6 points, SCA Band 3, 0.125 EFTSL
Undergraduate - Unit
Refer to the specific census and withdrawal dates for the semester(s) in which this unit is offered.
Department of Econometrics and Business Statistics
- Second semester 2017 (Day)
This unit provides a formal treatment of the core principles underlying econometric and statistical analysis, with particular focus given to likelihood-based inference. Topics covered include the likelihood principle and maximum likelihood estimation; minimum variance unbiased estimation; maximum likelihood asymptotic distribution theory; likelihood-based hypothesis testing; and quasi-maximum likelihood inference. The theoretical developments are supplemented by numerical results produced using computer simulation. Consideration is also given to the numerical optimisation techniques used to implement likelihood-based procedures in practice.
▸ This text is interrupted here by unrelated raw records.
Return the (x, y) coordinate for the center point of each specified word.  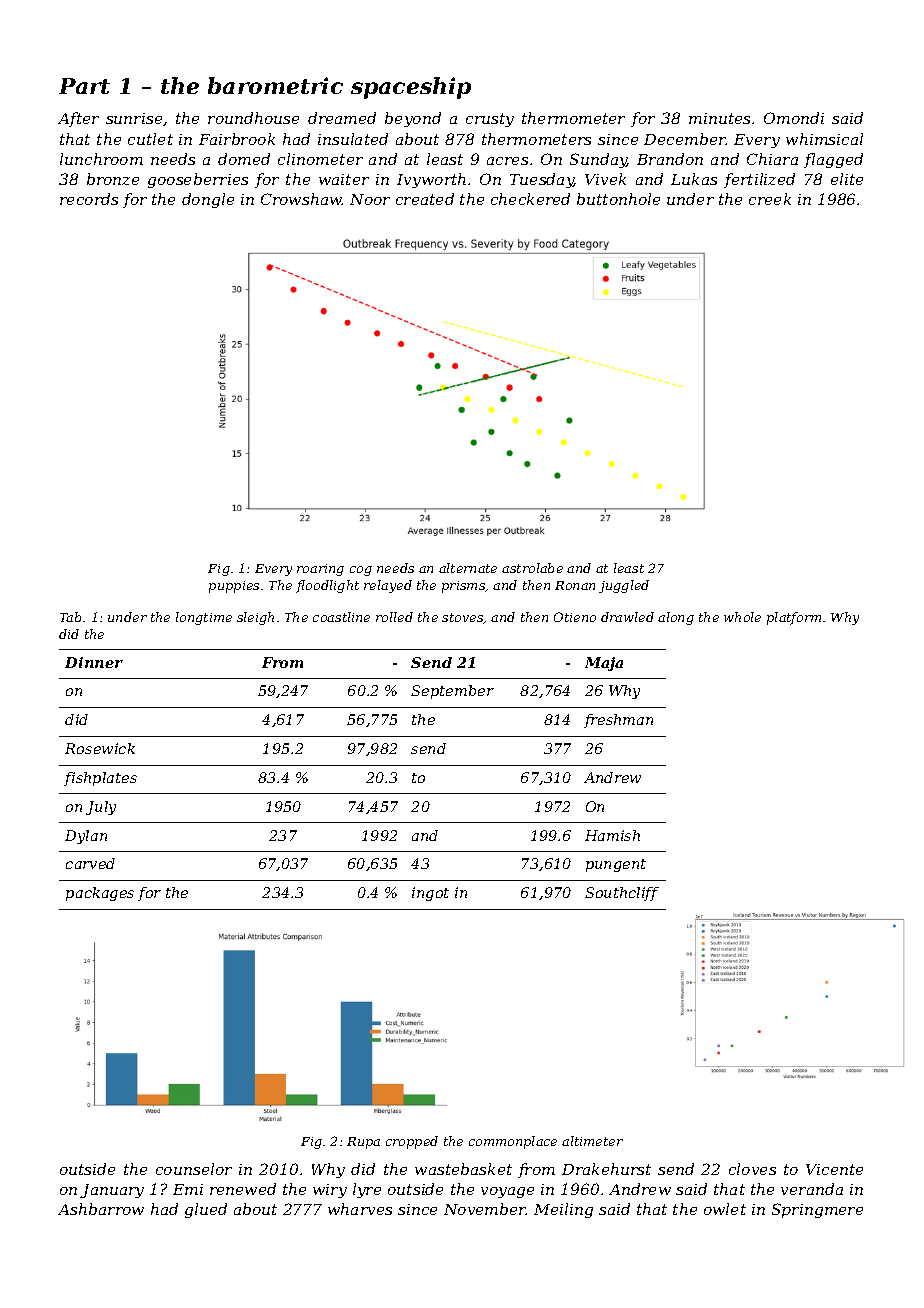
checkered (530, 199)
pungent (616, 865)
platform (794, 618)
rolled (394, 617)
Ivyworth (431, 180)
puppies (234, 587)
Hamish (612, 835)
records (89, 199)
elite (847, 179)
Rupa (363, 1143)
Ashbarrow (101, 1209)
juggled (624, 586)
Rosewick (100, 748)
The learning goals associated with this unit are to:
- consolidate the core principles underlying econometric and statistical analysis
- understand and implement the technique of maximum likelihood estimation and develop an appreciation of the associated asymptotic distribution theory
- understand and implement likelihood-based hypothesis testing and quasi-maximum likelihood inference
- develop the skills needed to demonstrate and explore theoretical sampling properties using computer simulation.
Within semester assessment: 40% + Examination: 60%
Minimum total expected workload to achieve the learning outcomes for this unit is 144 hours per semester typically comprising a mixture of scheduled learning activities and independent study. Independent study may include associated readings, assessment and preparation for scheduled activities. The unit requires on average three/four hours of scheduled activities per week. Scheduled activities may include a combination of teacher directed learning, peer directed learning and online engagement.
See also Unit timetable information
Students must have passed ETC2410, ETC3440 or MTH2232 or must be enrolled in course 3822 or 4412 before undertaking this unit.